Task input
== == ==
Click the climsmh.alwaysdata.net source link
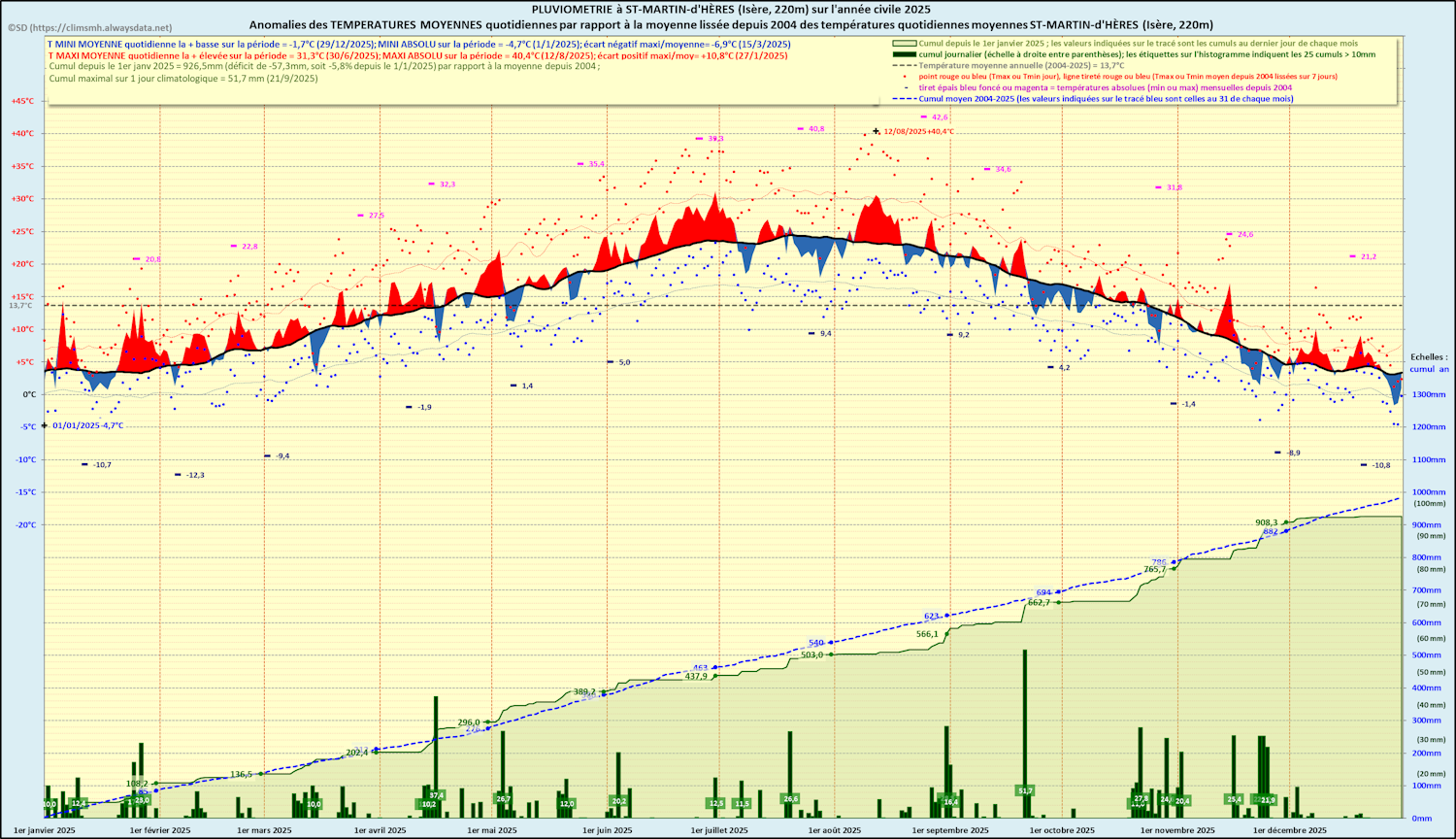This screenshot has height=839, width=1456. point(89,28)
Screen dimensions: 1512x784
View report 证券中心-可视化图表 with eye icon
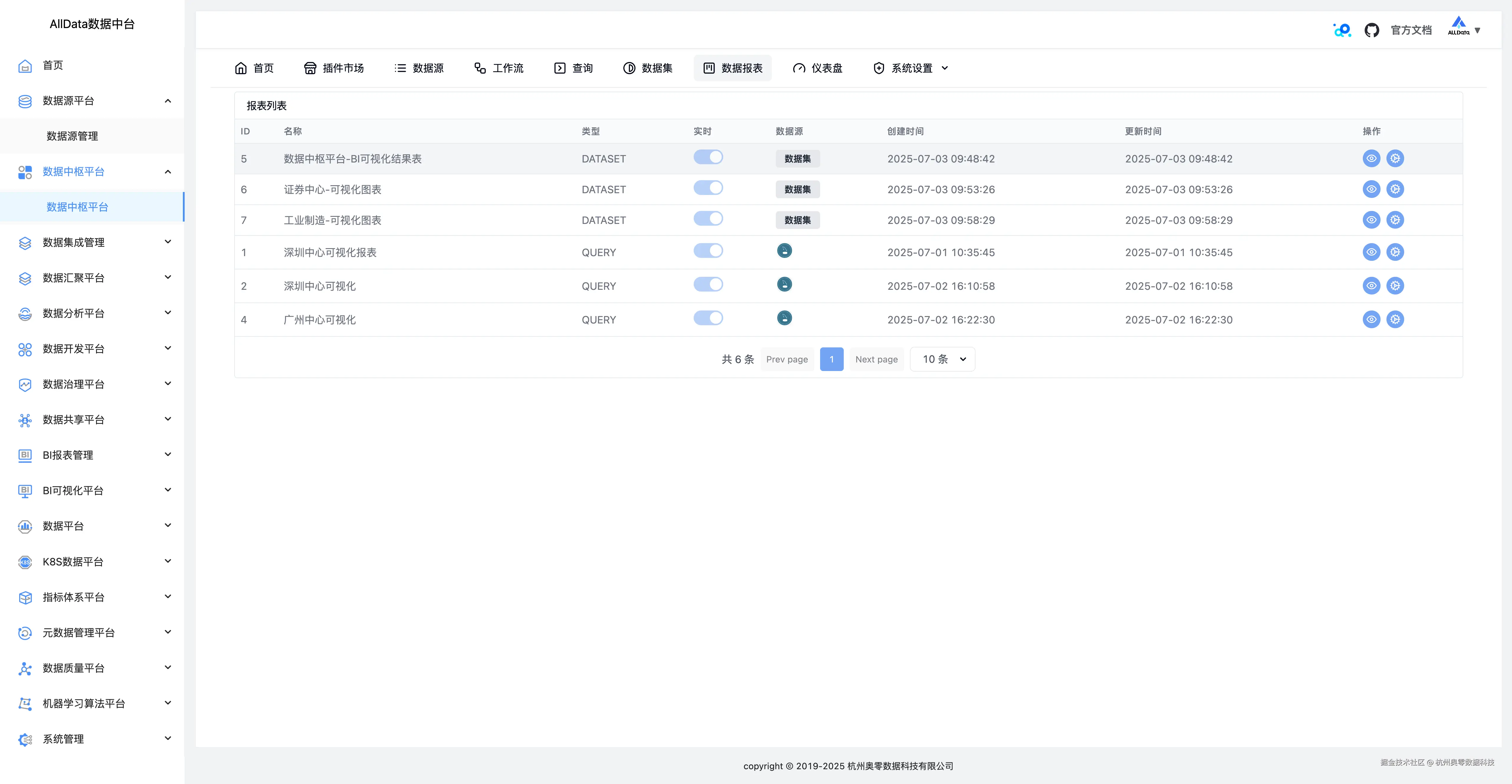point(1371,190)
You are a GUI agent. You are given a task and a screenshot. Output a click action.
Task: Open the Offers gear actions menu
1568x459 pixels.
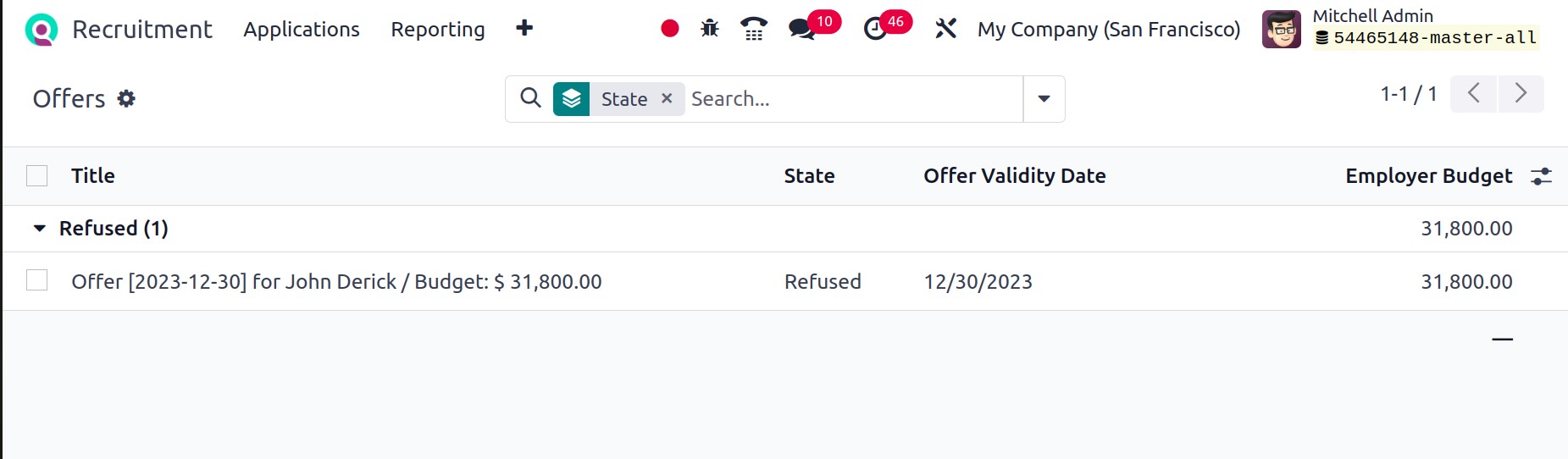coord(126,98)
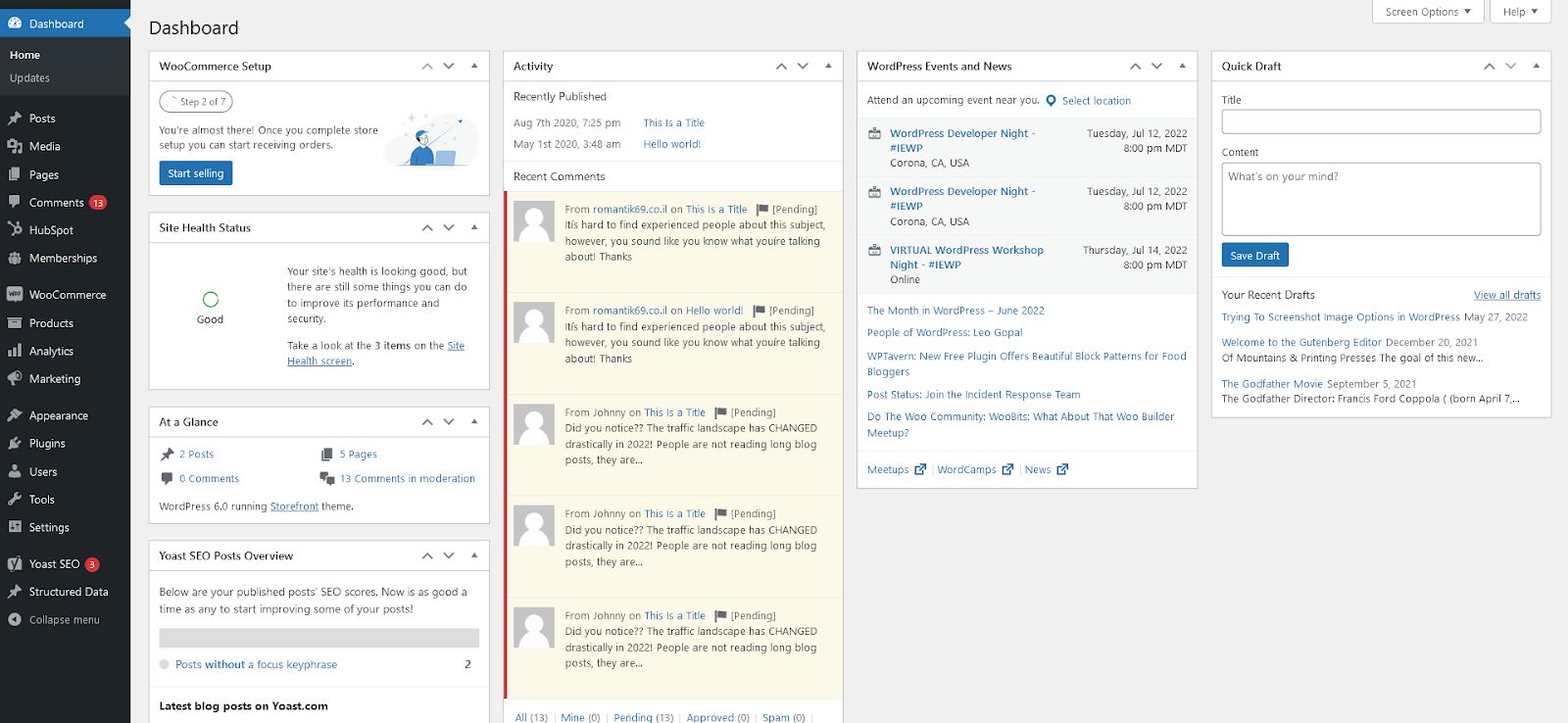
== == ==
Exercise goal
Return every line of the material above word for word, leaving out the pictures.

Result
Click the climsmh.alwaysdata.net source link
This screenshot has height=839, width=1456. point(89,28)
Screen dimensions: 1512x784
View report 证券中心-可视化图表 with eye icon
point(1371,190)
You are a GUI agent. You are given a task and a screenshot. Output a click action.
Task: Open the Offers gear actions menu
1568x459 pixels.
coord(126,98)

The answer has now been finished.